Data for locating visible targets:
**********

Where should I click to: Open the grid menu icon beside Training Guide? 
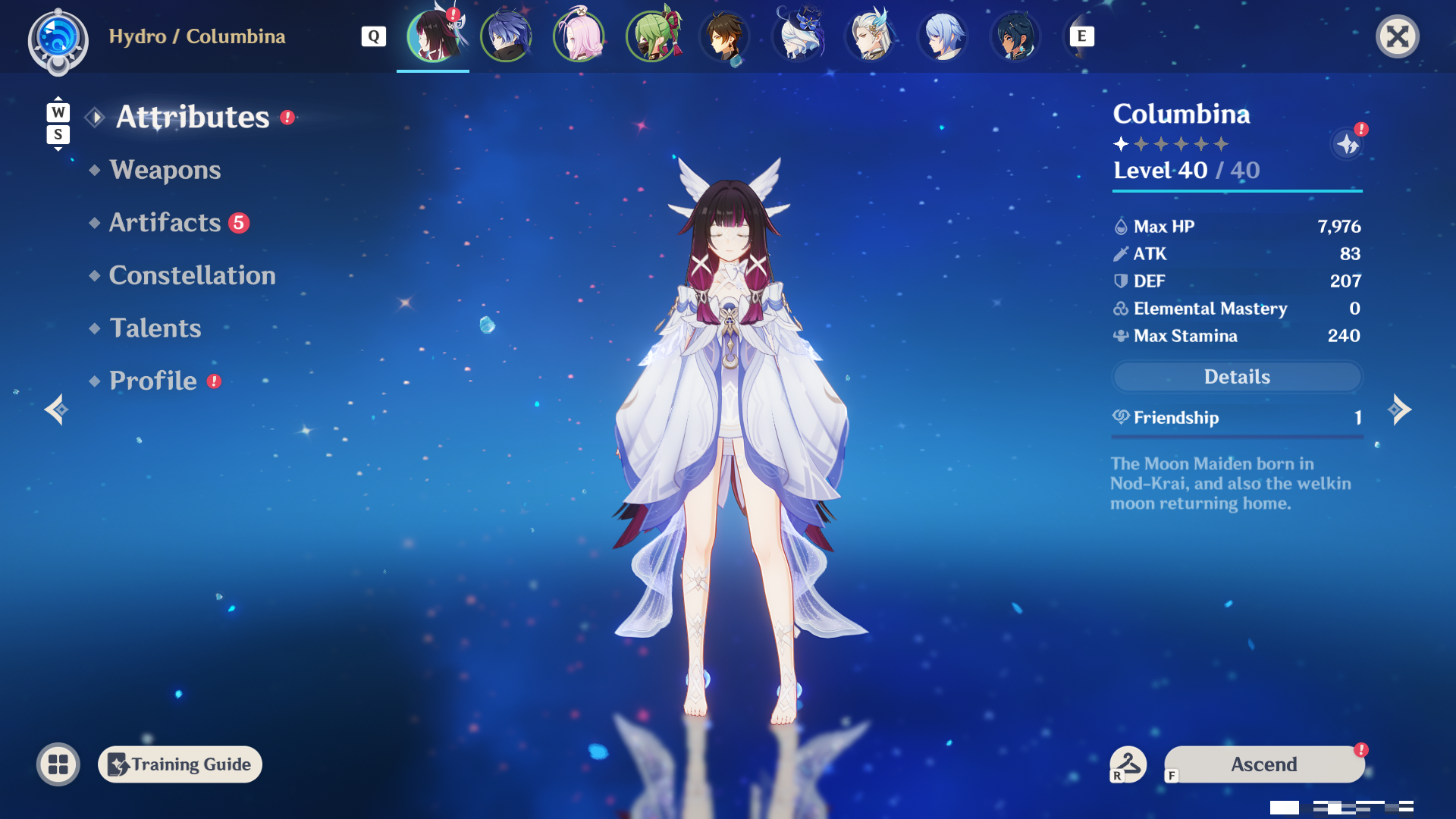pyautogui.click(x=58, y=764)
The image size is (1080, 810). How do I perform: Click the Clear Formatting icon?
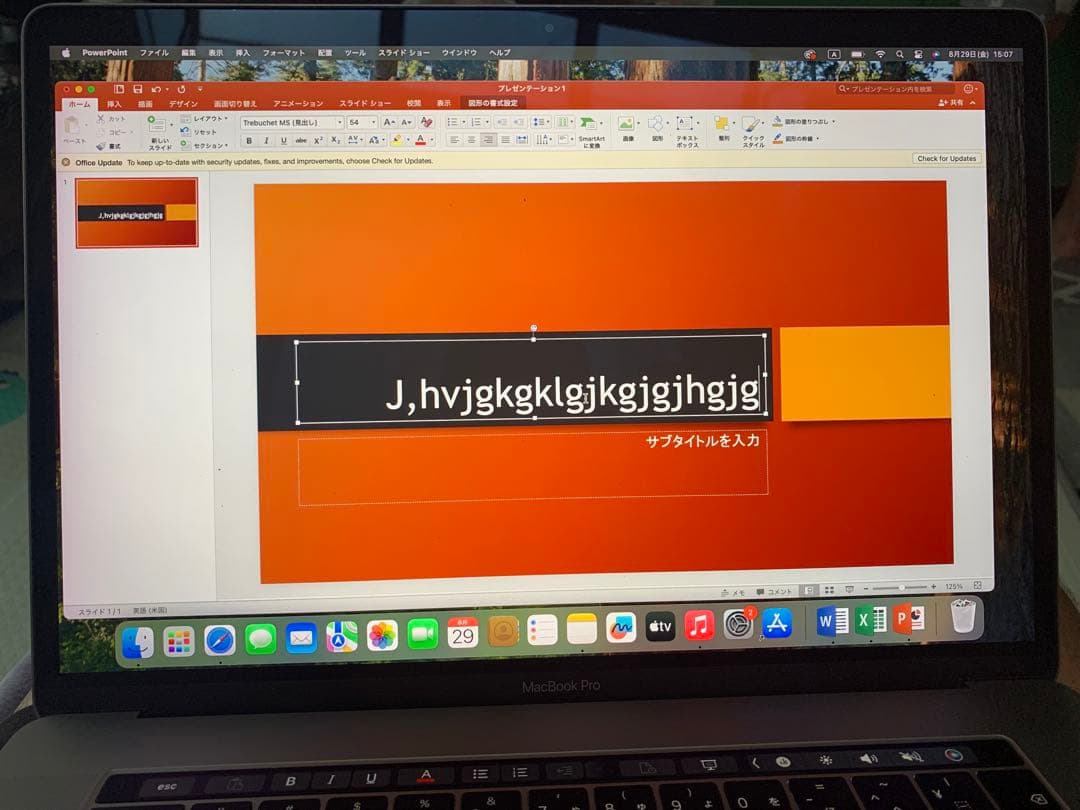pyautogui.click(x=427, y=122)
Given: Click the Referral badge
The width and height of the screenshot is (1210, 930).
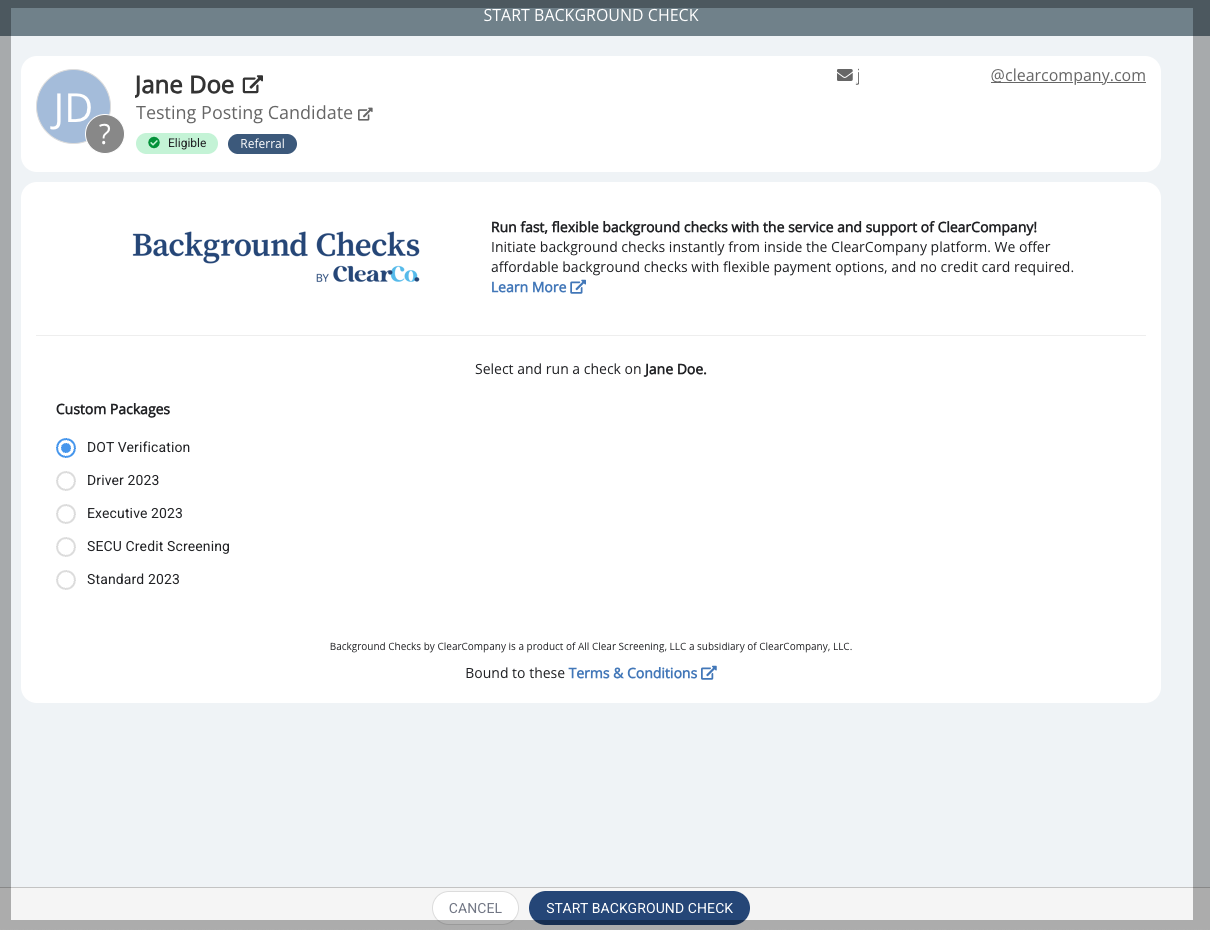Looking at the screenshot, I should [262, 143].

**********

PROBLEM TO SOLVE ▸
Copy every entry above word for word, leaving out the pictures.

TASK RESPONSE ▸
Where should I click to: Open the grid menu icon beside Training Guide? 
pyautogui.click(x=58, y=764)
The image size is (1080, 810). How do I perform: Click the Clear Formatting icon?
pyautogui.click(x=427, y=122)
Given: Click the Referral badge
The width and height of the screenshot is (1210, 930).
Looking at the screenshot, I should [262, 143].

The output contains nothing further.